Patients with eye problems should see an ophthalmologist regularly both
before and during light therapy. Because some UV rays are emitted by the
light boxes used in phototherapy, patients taking photosensitizing
medications and those who have sun-sensitive skin should consult with a
health care professional before beginning treatment. Patients with medical
conditions that make them sensitive to UV rays should also see a doctor
before starting phototherapy.
Light therapy appears to be safe for most people. However, it can cause side
effects of eyestrain, headaches, insomnia, fatigue, sunburn, and dry eyes
and nose in some patients. Most of these effects can be managed by adjusting
the timing and duration of light therapy sessions. A strong sun block and
eye and nose drops can alleviate the others.

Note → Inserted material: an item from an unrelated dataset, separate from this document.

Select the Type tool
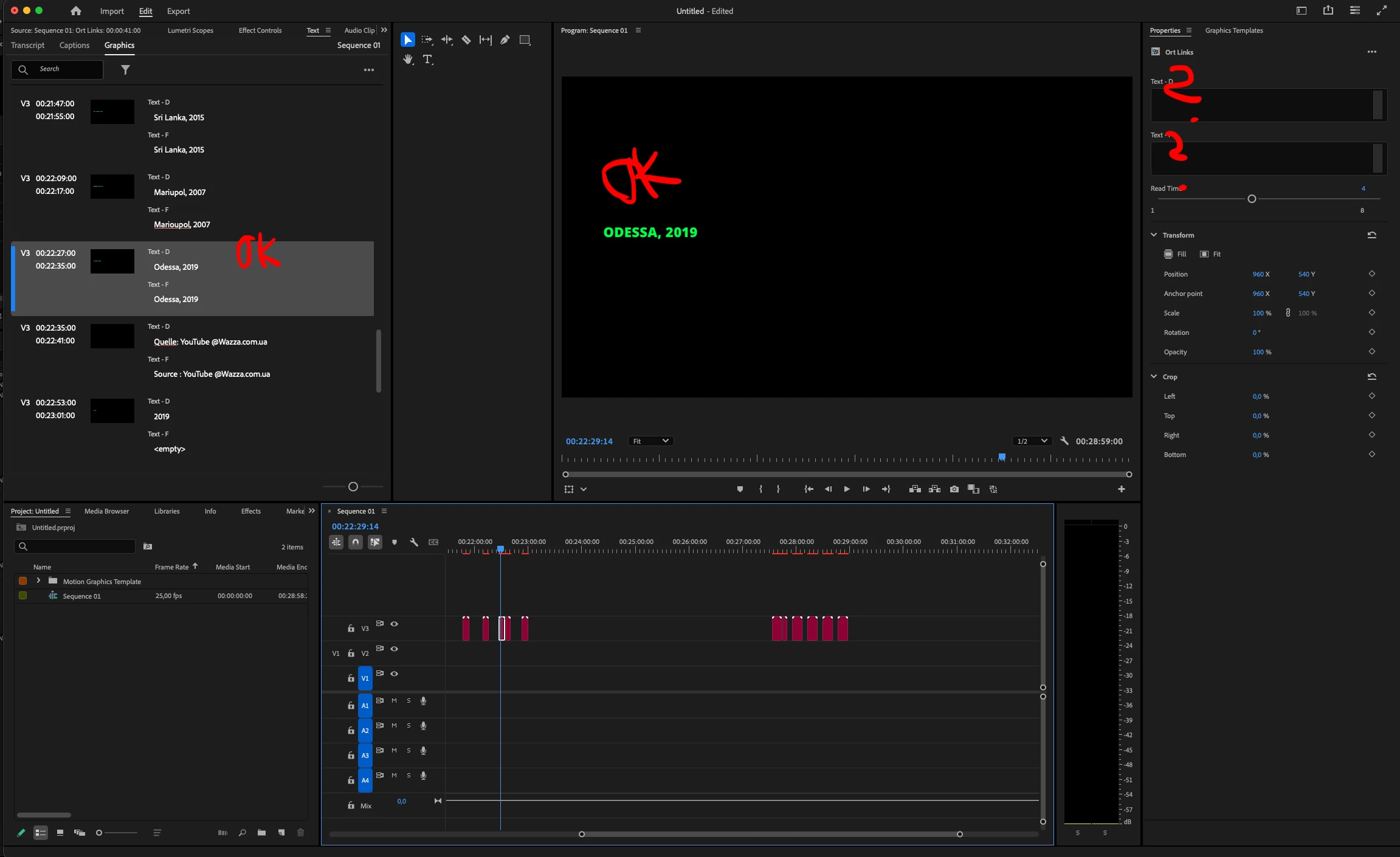 click(x=427, y=60)
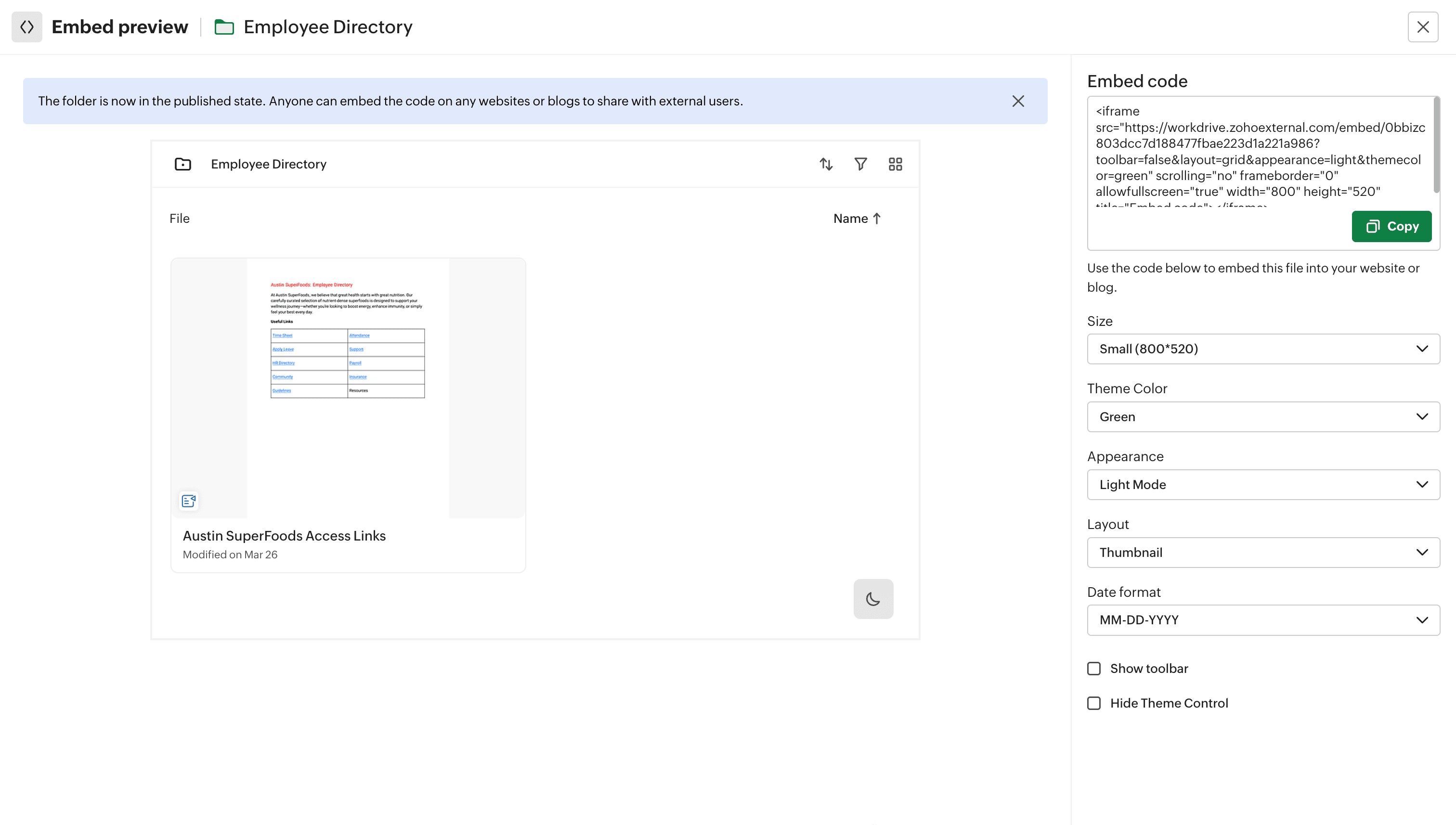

Recently, researchers have begun testing whether people who do not
completely respond to light therapy can benefit from tiny doses of the
hormone melatonin to reset the body's internal clock. Early results look
promising, but the potential benefits must be confirmed in larger studies
before this type of treatment becomes widely accepted.
Allopathic treatment
Like other types of mood disorders, seasonal affective disorder may also
respond to medication and psychotherapy. Common drugs prescribed for mood
disorders are:
Selective serotonin reuptake inhibitors (SSRIs), such as fluoxetine
(Prozac), paroxetine (Paxil), and sertraline (Zoloft)
Monoamine oxidase inhibitors (MAO inhibitors), such as phenelzine sulfate (Nardil)
and tranylcypromine sulfate (Parnate)
Lithium salts, such as lithium carbonate (Eskalith), often used in people
with bipolar mood disorders, are often useful with SAD patients who also
suffer from bipolar disorder (excessive mood swings; formerly known as manic
depression)
A number of psychotherapy approaches are useful as well. Interpersonal
psychotherapy helps patients recognize how their mood disorder and their
interpersonal relationships interact. Cognitive-behavioral therapy explores
how the patient's view of the world may be affecting mood and outlook.
Gale Encyclopedia of
Alternative Medicine. Gale Group, 2001.
Expected results
Most patients with seasonal affective disorder respond to light therapy and/or
antidepressant drugs. Others respond to sleeping more hours in a dark room.
Some researchers estimate that as much as 9.5 hours of sleep are important
in winter months and that sleeping more will increase natural melatonin.